[Stored records]
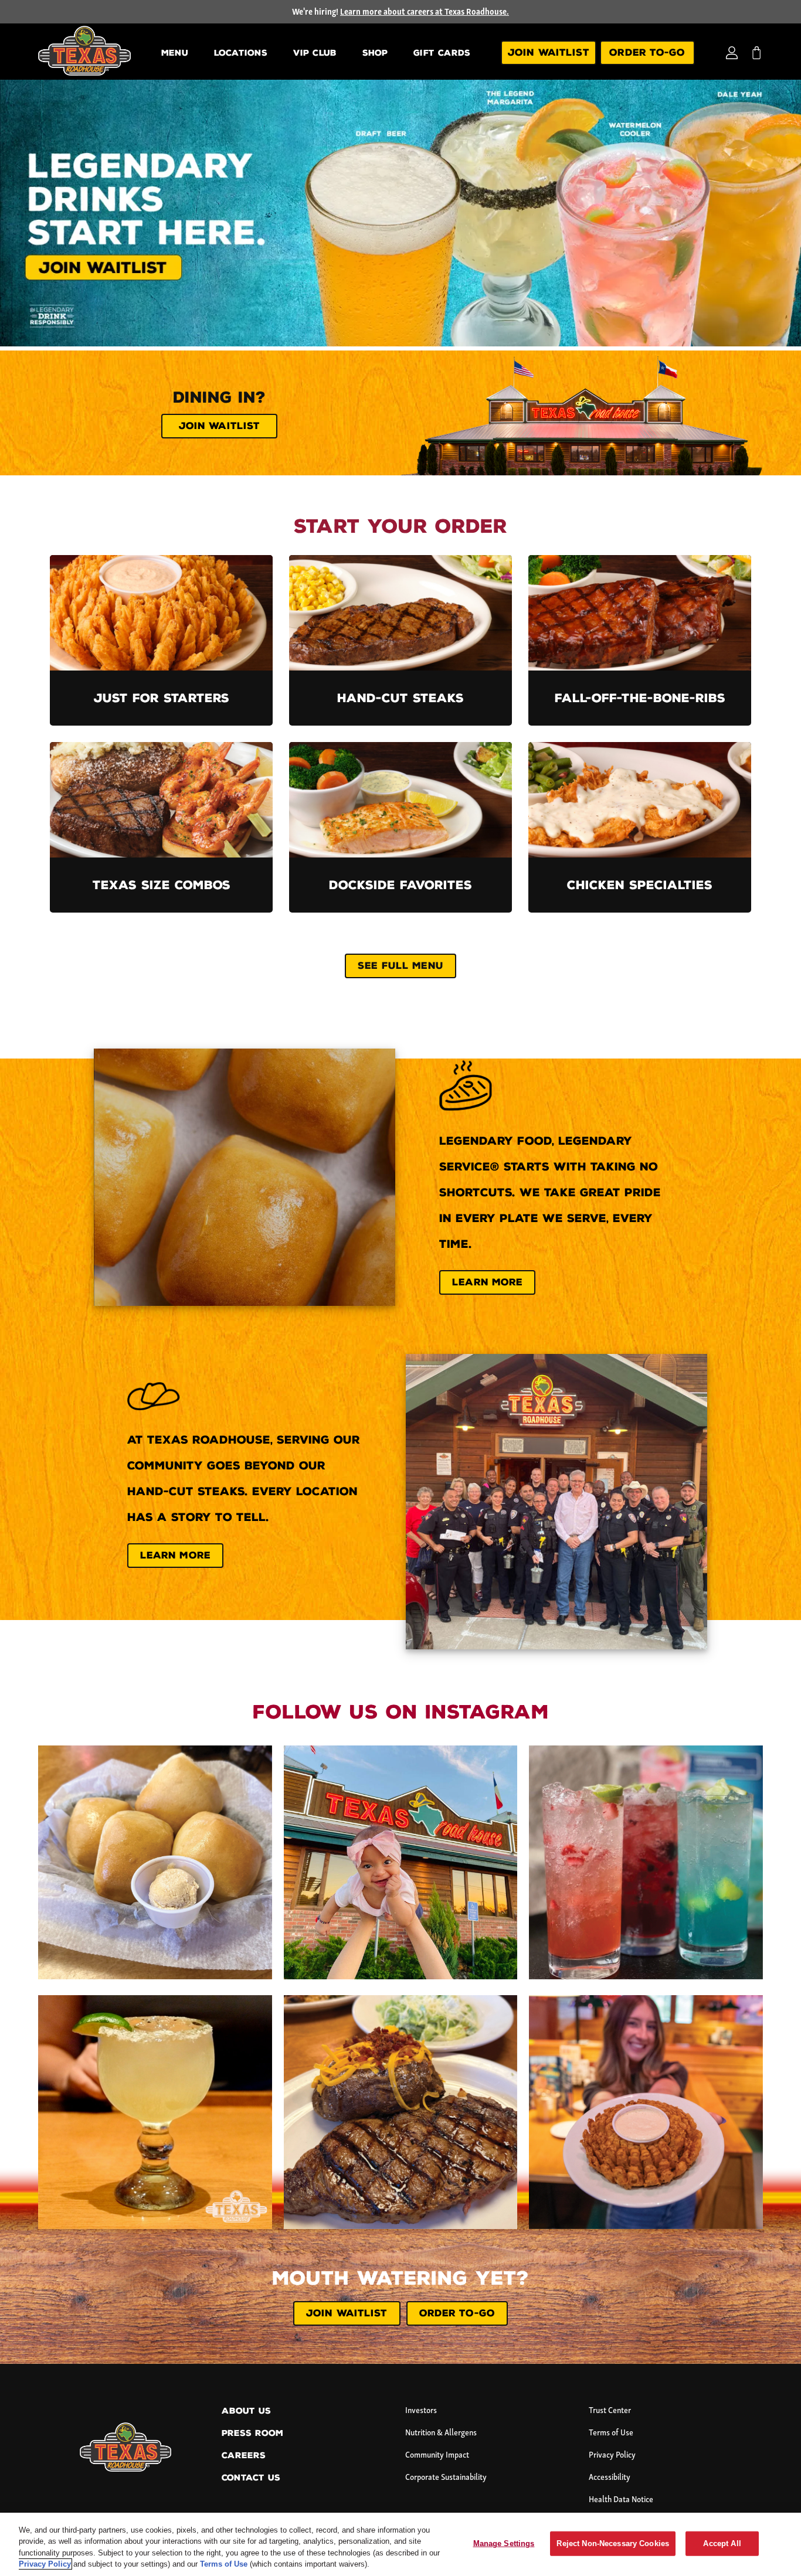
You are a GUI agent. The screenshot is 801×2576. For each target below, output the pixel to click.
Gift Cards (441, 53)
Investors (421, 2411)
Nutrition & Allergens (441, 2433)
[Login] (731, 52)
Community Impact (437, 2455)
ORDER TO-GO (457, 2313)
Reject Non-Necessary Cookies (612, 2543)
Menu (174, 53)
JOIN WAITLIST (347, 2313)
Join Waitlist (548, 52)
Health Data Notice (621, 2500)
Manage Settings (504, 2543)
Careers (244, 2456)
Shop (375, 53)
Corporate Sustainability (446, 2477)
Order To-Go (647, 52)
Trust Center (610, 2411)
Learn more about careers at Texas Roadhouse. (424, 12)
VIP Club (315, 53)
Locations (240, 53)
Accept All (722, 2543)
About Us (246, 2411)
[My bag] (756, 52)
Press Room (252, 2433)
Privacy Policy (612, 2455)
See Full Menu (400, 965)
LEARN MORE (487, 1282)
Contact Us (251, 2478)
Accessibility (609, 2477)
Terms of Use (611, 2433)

---

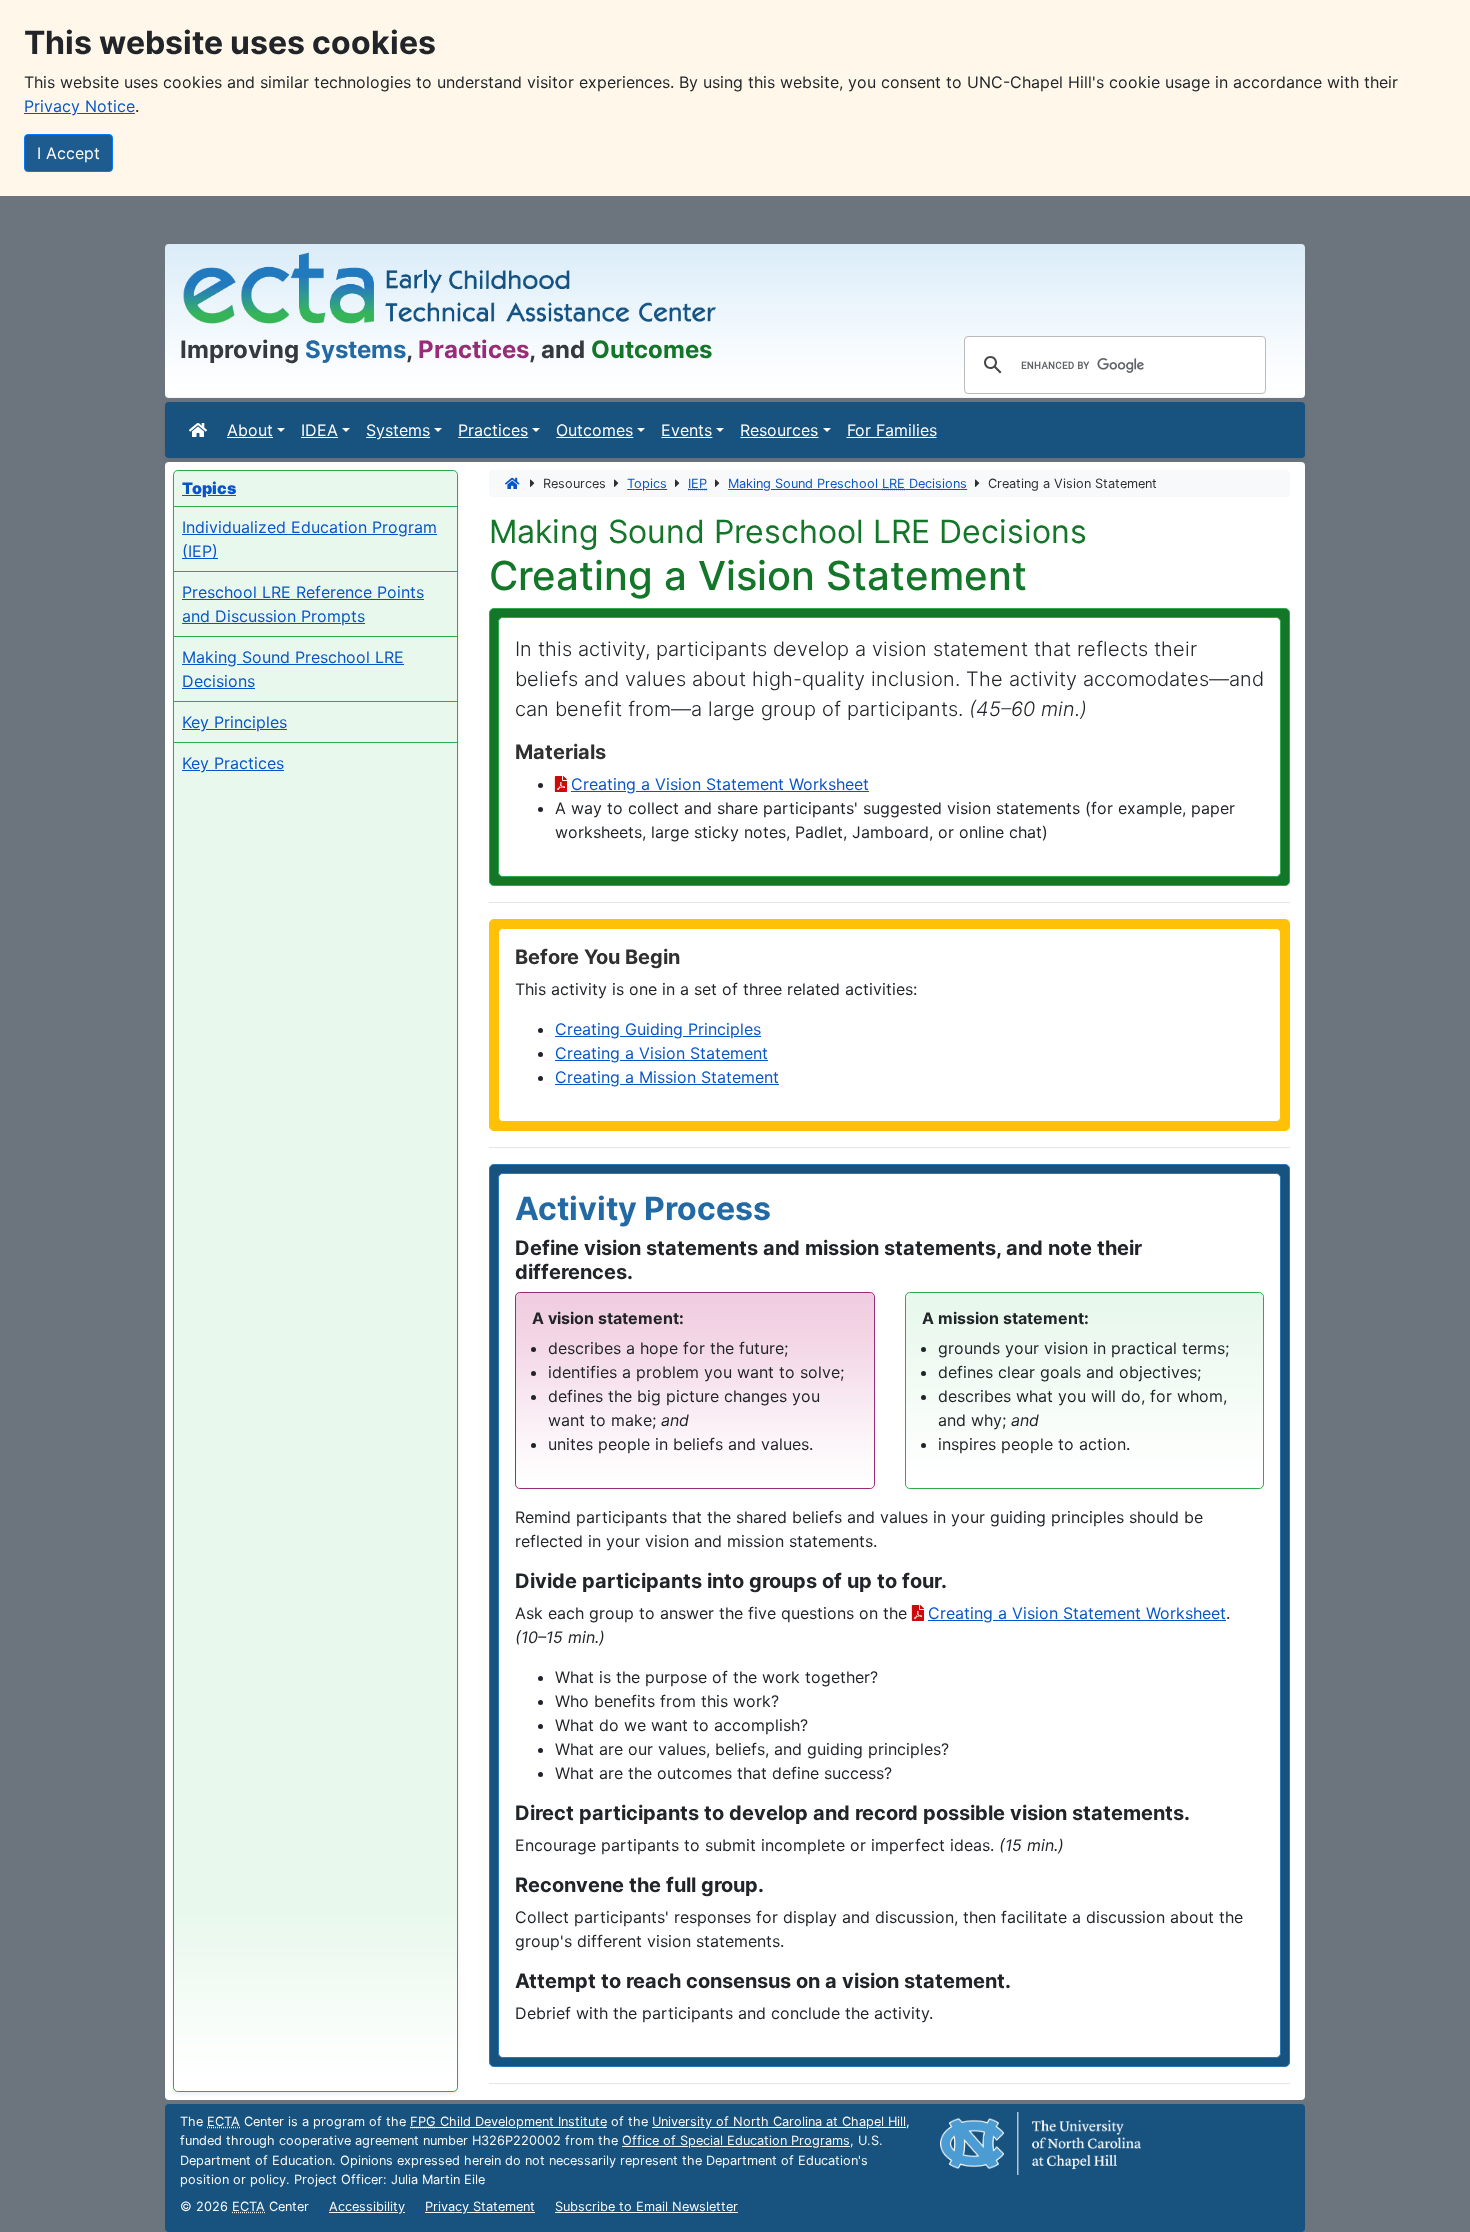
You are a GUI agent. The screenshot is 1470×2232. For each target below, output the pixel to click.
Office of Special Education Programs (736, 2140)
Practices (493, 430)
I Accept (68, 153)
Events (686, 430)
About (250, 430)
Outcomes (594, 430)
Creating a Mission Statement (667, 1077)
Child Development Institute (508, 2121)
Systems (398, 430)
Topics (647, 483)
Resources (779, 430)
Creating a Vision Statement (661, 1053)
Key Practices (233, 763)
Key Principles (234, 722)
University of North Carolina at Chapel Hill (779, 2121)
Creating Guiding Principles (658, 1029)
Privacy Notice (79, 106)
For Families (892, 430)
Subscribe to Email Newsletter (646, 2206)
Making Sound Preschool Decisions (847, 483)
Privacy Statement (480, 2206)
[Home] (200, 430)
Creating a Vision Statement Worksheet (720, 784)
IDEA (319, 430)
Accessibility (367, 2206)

* Required action:
A word-for-word copy of the lines above from the one with "Press Room (252, 2433)" through the one with "Terms of Use (611, 2433)", inclusive, is the only output wanted.

* Answer to the problem:
Press Room (252, 2433)
Privacy Policy (612, 2455)
See Full Menu (400, 965)
LEARN MORE (487, 1282)
Contact Us (251, 2478)
Accessibility (609, 2477)
Terms of Use (611, 2433)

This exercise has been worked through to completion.